The group led by Tai Situ Rinpoche in 1985 recognised Ogyen Trinley Dorje as the reincarnation of the 16th Karmapa. After seeking the Dalai Lama’s approval at the age of 7 in 1992, Ogyen Trinley was enthroned at Tsurphu in Tibet — the traditional seat of Karmapas. Ogyen Trinley Dorje studied under the guidance of Buddhist masters, and alongside he mastered mandarin. Ogyen, alias Apo Gaga, 14,
struck the world media when he dramatically escaped from Tsurphu and reached Dharamsala on January 5, 2000.
Since then he has been living in the Gyuto Tantric Monastery in Dharamsala under the watchful eyes of Indian intelligence. The monk was rarely allowed to move and it was in 2008 that Ogyen, for the first time, visited Woodstock in America — the influential and rich Dharma centre set up by the 16th Karamapa, Rangjung Rigpe Dorje.
Ogyen, one of the claimants for the Karmapa title, has been regularly conducting religious ceremonies in the Gyuto monastery. His enthronement may have been subject to controversy but those associated with him revere him as the reborn 16th Karmapa. “I see him in continuation of the 16th Karmapa,” says Gompo Tsering, his close aide. Tsering is one of the staff members at Gyotu who earlier served 16th Karmapa Rangjung Rigpe Dorje. “His (Ogyen’s) activities are very similar to the 16th Karmapa,” says Gompo.
Tibetans in exile see Ogyen playing a greater role after the Dalai Lama’s death. “There is a lot expected from Ogyen, who has a huge following amongst Buddhists in Tibet, China and now the world over. The Dalai Lama has evolved a democratic system that will keep creating leadership and certainly the Karmapa will have a more influential role for Tibetans once the Dalai Lama passes away,” says poet and Tibetan freedom activist, Tenzin Tsundue.
Right from his enthronement to his escape to India, controversies have followed Ogyen like a shadow. He drew ire from Buddhist devotees when he entered the Mahabodhi temple in Gaya with shoes on.

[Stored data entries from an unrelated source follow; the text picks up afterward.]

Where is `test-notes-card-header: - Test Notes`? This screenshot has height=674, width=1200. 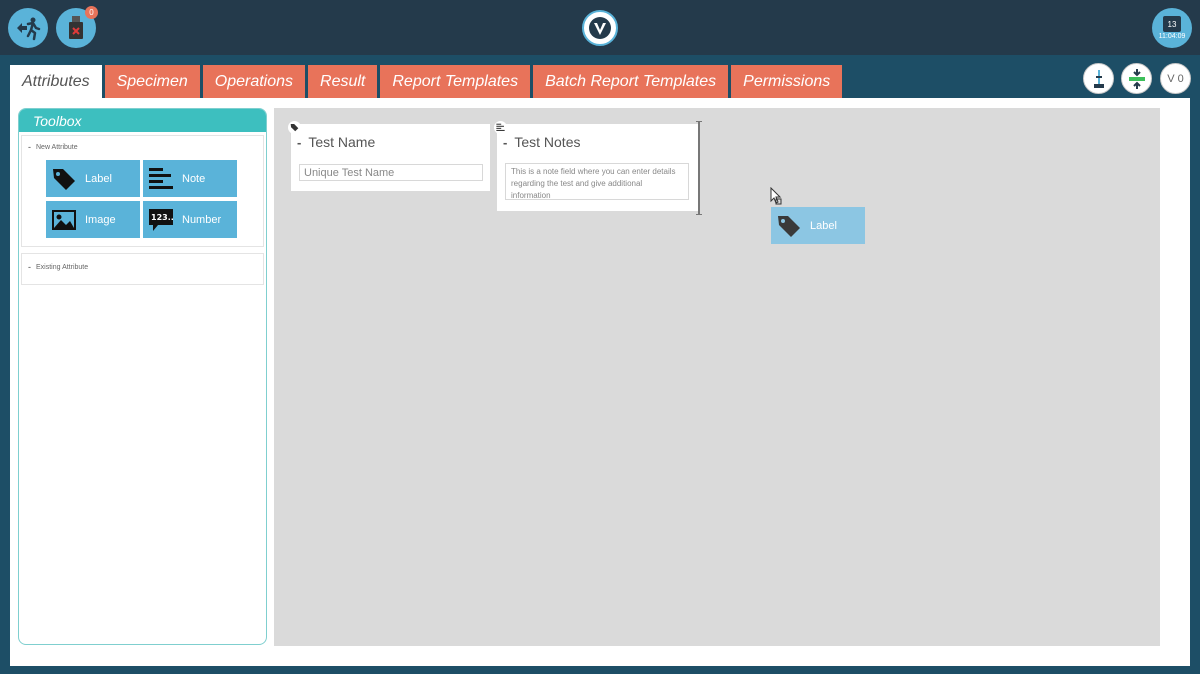
test-notes-card-header: - Test Notes is located at coordinates (542, 142).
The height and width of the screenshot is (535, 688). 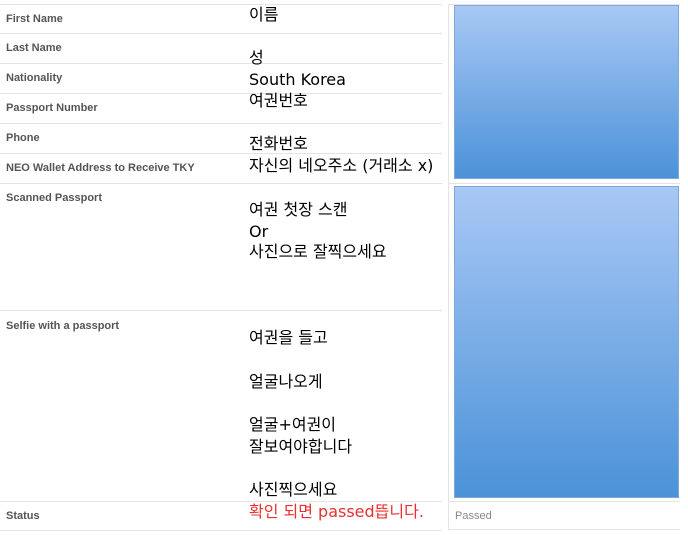 What do you see at coordinates (221, 108) in the screenshot?
I see `row-passport-number: Passport Number` at bounding box center [221, 108].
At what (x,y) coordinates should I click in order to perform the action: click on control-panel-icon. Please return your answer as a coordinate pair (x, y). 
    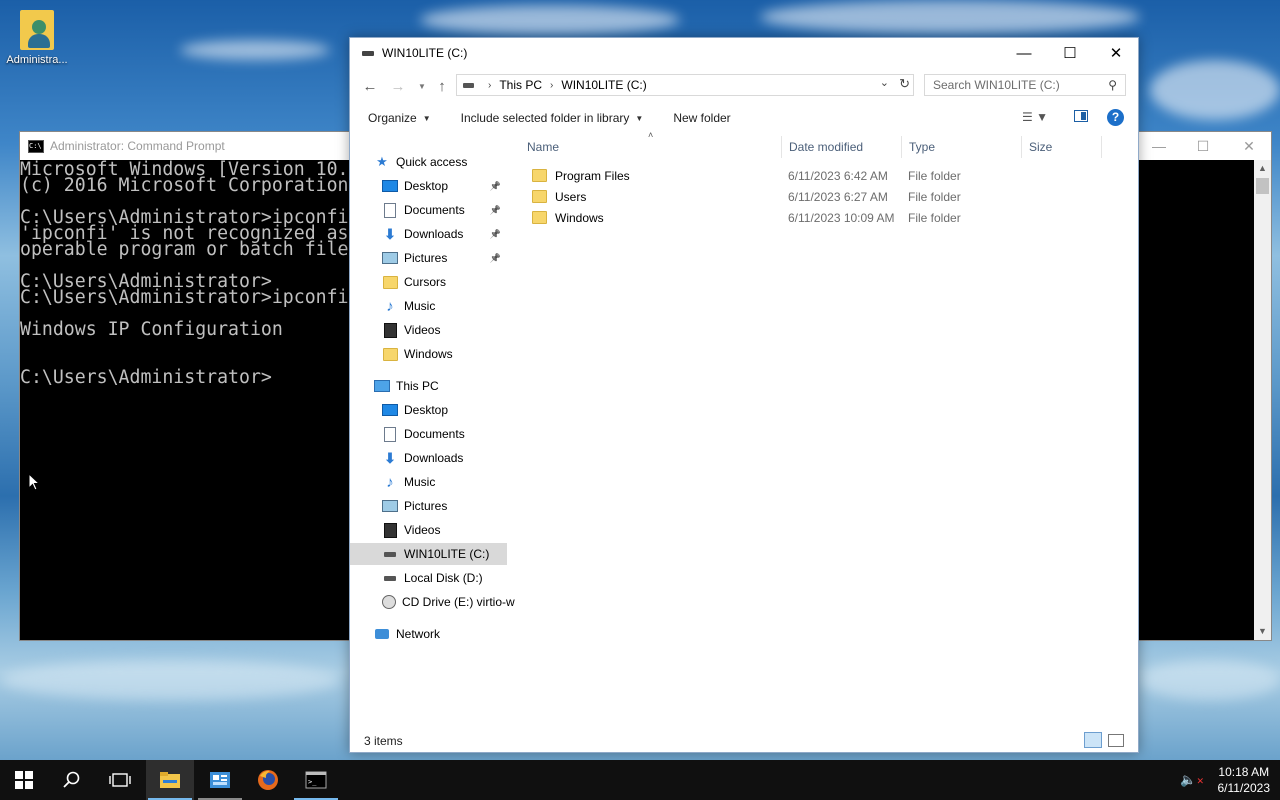
    Looking at the image, I should click on (220, 780).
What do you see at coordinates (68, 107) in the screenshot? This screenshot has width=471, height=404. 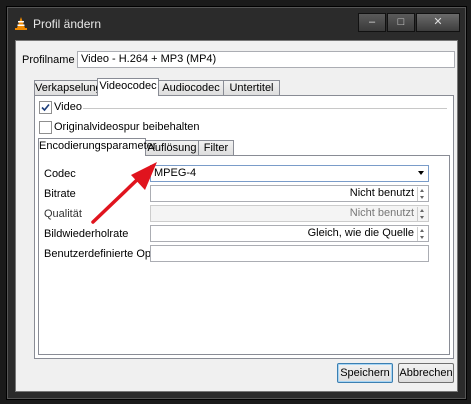 I see `video-label: Video` at bounding box center [68, 107].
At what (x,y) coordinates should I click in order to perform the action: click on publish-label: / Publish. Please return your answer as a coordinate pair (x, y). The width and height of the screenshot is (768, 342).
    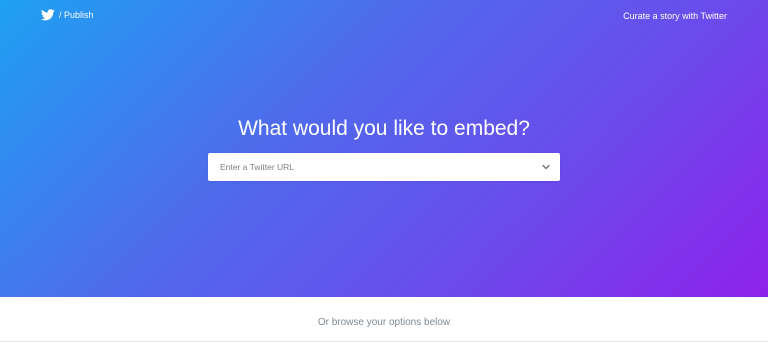
    Looking at the image, I should click on (76, 15).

Later he expressed his regrets. But again last year he was in the news for the wrong reasons. On January 26, 2011, the Una district police recovered one crore rupees from a vehicle during a routine check. The two occupants told the police that the money was part of a land deal struck with the Ogyen Trinley-headed Karmae Garchen Trust. The police raided the monastery in Gyuto. They recovered currency denominations from 25 countries including China, Taiwan, the United Kingdom, the United States, Vietnam, Thailand and Germany. The police also found 6 lakh Chinese Yuan at the office of the Karmae Garchen trust.
Ogyen was named in the charge sheet filed by the police even as his supporters and the Tibetan government in exile lobbied hectically to remove his name. While nine others were arrested and later released on bail, the state government has now pleaded to remove Ogyen’s name. “The state had sought opinion from the law department.
The Una deputy commissioner requested the court, since the case was weak, that in public interest the case be dropped,” says principal secretary, Home, PC Dhiman.
The state government’s move to drop the charges have given reprieve even to the Dharamsala-based Tibetan government in Exile. The Karmapa’s purpose was to come to India to join the Dalai Lama and pursue his lineage in a free country. He has millions of followers across the world and the cash controversy brought disrepute to his name, even though he was not directly involved. “The damage has been done. But We are happy that his name is being dropped from the charge sheet,” says Pema Chinjjor, Cultural and Religion affairs minister.
Timeline of the cash controversy
January 28, 2011: The Police recover currencies of 26 countries, including Chinese yuan and around R53 lakhs, in a raid on the Gyuto Tantric University and Monastery located near Dharamsala. This followed from the seizure of R1 crore from a jeep by Una police on the inter-state border. Investigation reveals that the money was meant for buying land for the Karmapa Trust.
December 7, 2011: A charge sheet is filed before Una chief judicial magistrate who summons Oygen and 9 others to be personally present on March 6. Ogyen fails to appear.
February 21, 2012: National Security Advisor Shivasankar Menon chairs a meet in PMO on Oygen and takes a decision in line with the Cabinet Committee on Security’s decision to engage Oygen. Oygen, on the same day, moves the Una deputy commissioner to drop his name from the chargesheet saying he is only head of the Gyuto Monastery and has nothing to do with financial transactions.
March 14, 2012: The Intelligence Bureau sends a report on Oygen, saying he is leveraging influence in India, using huge remittances from China.
April 24, 2012: Centre tells Himachal Pradesh government to drop Ogyen’s name from the chargesheet which in turn directs Una district Magistrate to move the matter in court through the public prosecutor for deleting Oygen’s name.